Потом, улыбнувшись фру Сёттергрен, Пиппи приветливо сказала:
— Вообще-то я зверски стеснительная, так что если бы я не отдавала приказания самой себе, то просто осталась бы в прихожей, тряслась бы от страха и не посмела бы войти.
Затем она ринулась к другим дамам и расцеловала их в обе щеки.
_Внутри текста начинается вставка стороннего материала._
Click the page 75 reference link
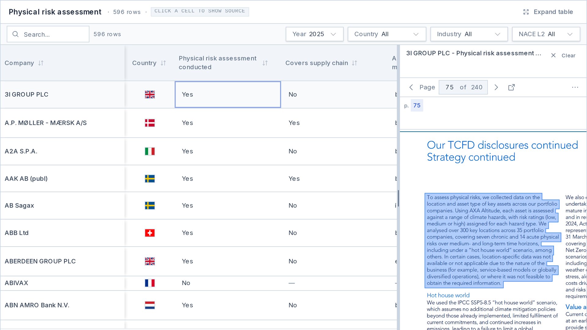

— Шармонт, шармонт[6], какая честь для меня, — сказала она, потому что слышала, как один шикарный господин говорил однажды при ней эти слова одной даме.
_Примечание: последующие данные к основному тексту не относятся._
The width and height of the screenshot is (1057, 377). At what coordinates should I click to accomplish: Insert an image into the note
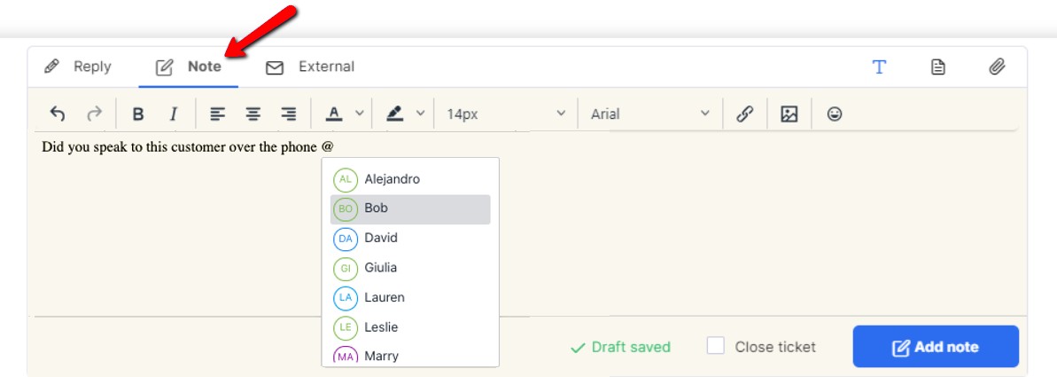(x=789, y=114)
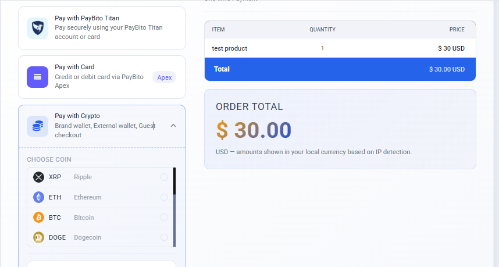Viewport: 499px width, 267px height.
Task: Click the PayBito Titan shield icon
Action: tap(38, 28)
Потом Пиппи уселась в самое лучшее кресло, какое только попалось ей на глаза. Фру Сёттергрен предполагала, что дети поднимутся наверх, в комнату Томми и Анники. Но Пиппи спокойно продолжала сидеть, потом ударила себя рукой по коленям и, бросив взгляд на накрытый кофейный стол, сказала:
— В самом деле, это выглядит ужасно аппетитно. Когда сядем к столу?
Но тут вошла служанка Элла с кофейником, и хозяйка дома пригласила гостей:
— Прошу к столу!
— Чур, я первая! Я первая! — вскричала Пиппи и в два прыжка очутилась у стола.
Она разом сгребла со стола столько пряников, сколько могло поместиться на тарелке. Она швырнула пять кусков сахара в свою кофейную чашку, вылила в ту же чашку полсливочника и двинулась со своей добычей обратно к креслу прежде, чем дамы успели даже подойти к столу.
Вытянув вперед ноги, Пиппи поставила тарелку с пряниками на пальцы ног. Затем, бодро макая пряники в кофе, принялась впихивать их себе в рот, да столько, что не могла вымолвить ни слова, как ни старалась. Одним движением руки она опустошила целую тарелку с пряниками. Затем поднялась, ударила в тарелку как в бубен и подошла к столу, чтобы посмотреть, не осталось ли там еще пряников. Дамы неодобрительно смотрели на нее, но она их просто не замечала. Весело болтая, ходила она вокруг стола и хватала пряники то тут, то там.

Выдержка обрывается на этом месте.